Measuring innovation's success isn’t always a matter of financial metrics alone; focusing solely on profit can blind a company to valuable opportunities. Metrics such as customer growth, user satisfaction, and product quality can be just as significant, depending on the type of value your company aims to prioritise.
Innovation can also focus on new markets, customers, products, or business models, but ultimately, it drives value and growth. Evidence suggests that companies investing in innovation during crises tend to outperform their competitors during recovery periods.
If your company aims to innovate, disruptive innovation should be your focus. This is where smaller companies seek to challenge established players in existing or emerging markets. You could enter and claim a niche at the lower end of an existing market or create an entirely new market segment to serve a customer base overlooked or unreachable by current offerings.
On the other hand, some companies produce few novel or disruptive products and instead focus on operational excellence and efficiency. These companies prioritise optimising current business practices to achieve maximum economic benefit with minimal resources. In such environments, routines, metrics, and results are prioritised, while creativity isn’t encouraged to the extent needed for disruptive innovation.
These companies often allocate minimal resources to high-risk ventures like developing new products or processes. Nonetheless, operator companies can still benefit from the innovation process, as many of their goals can be enhanced through design methodologies.
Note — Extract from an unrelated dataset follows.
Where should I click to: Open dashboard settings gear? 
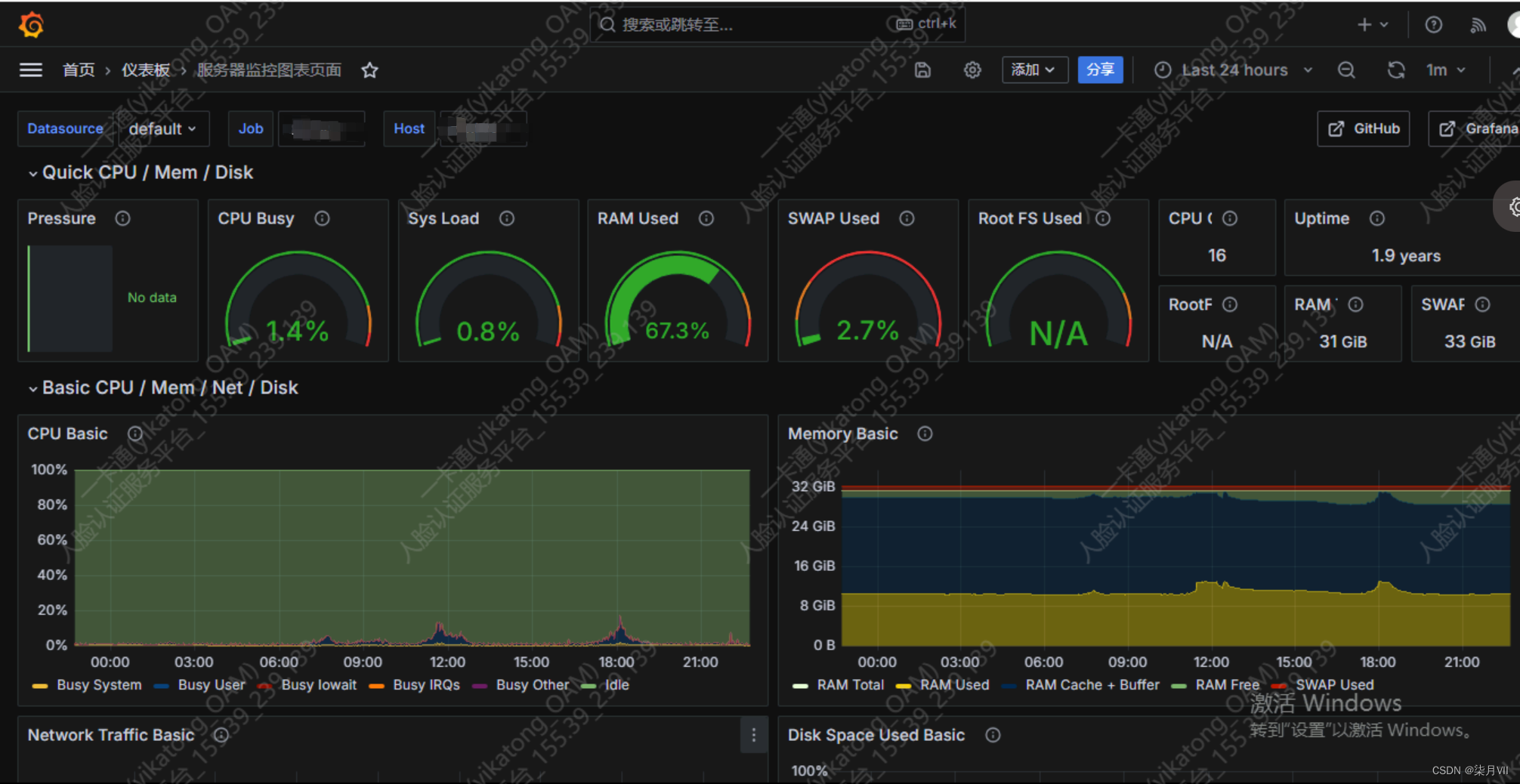(972, 69)
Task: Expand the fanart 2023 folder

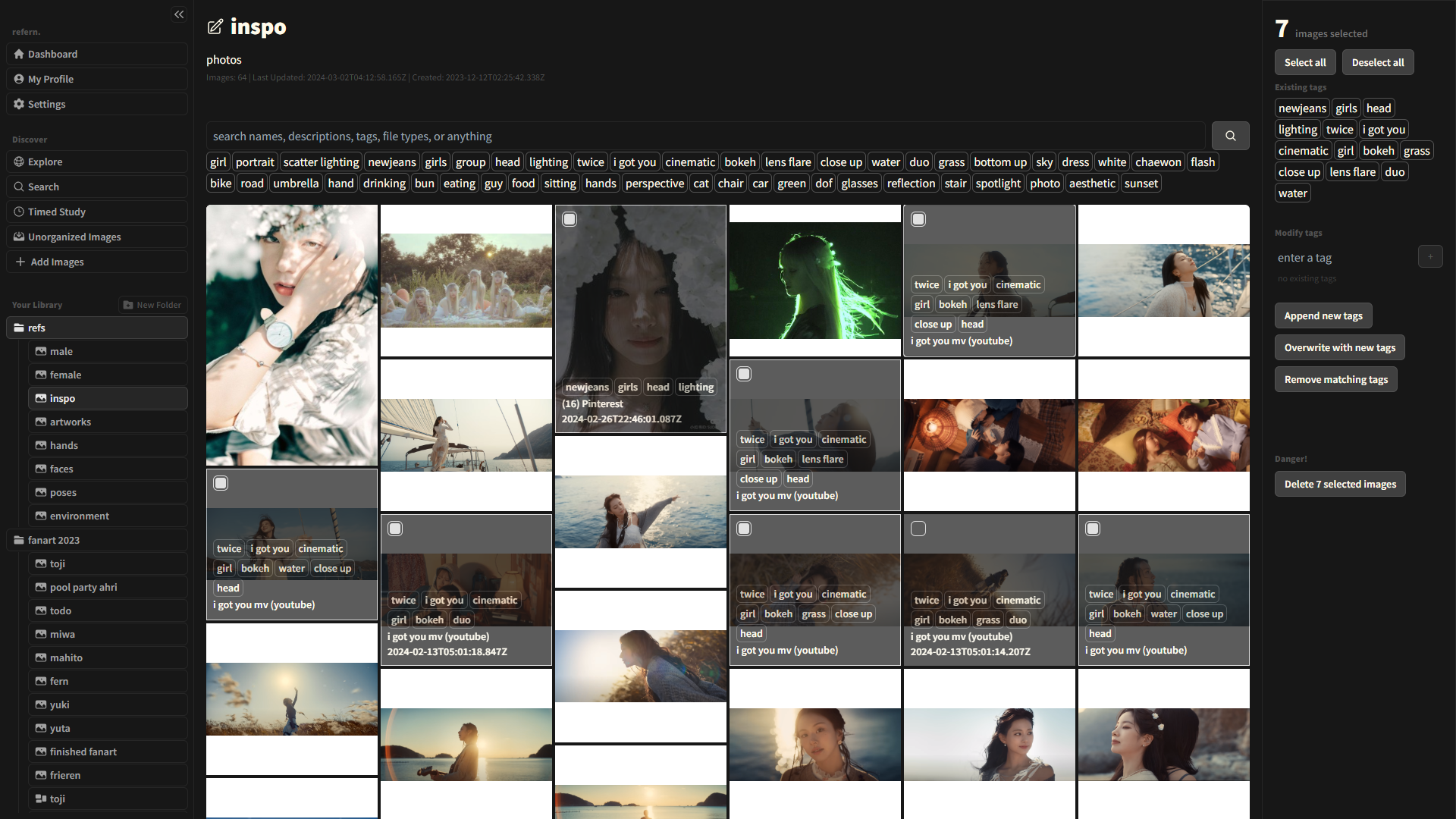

For an operator-focused company, innovation is still feasible as a strategy for boosting business performance. Sustaining innovation, which involves enhancing existing processes and technologies to improve products for current customers, is ideal for businesses wanting to maintain their market position.
The operator perspective is essential for creatives to remain grounded while maintaining enough room for out-of-the-box thinking. Both the innovator and operator mindsets are crucial to fostering innovation, a balance that the design process inherently considers—striking an equilibrium between the concrete and the abstract.
Innovation requires a thorough understanding of user needs, which can be achieved through Design Thinking. This methodology promotes empathy and centres on human-focused design to reveal hidden needs and address explicit pain points identified through market and user research. Developing products with the design process has consistently resulted in some of the most innovative products and practices across a wide range of industries, remaining integral to the innovation process.
Innovation isn’t just about finding a creative solution; it’s also about effective resource allocation. Organisations often struggle to reallocate resources to seize the best opportunities. Some challenges can only be addressed through strategic, innovative thinking, making it vital for companies to assess whether innovation aligns with their goals—and, if so, to determine which type of innovation is most appropriate for their situation.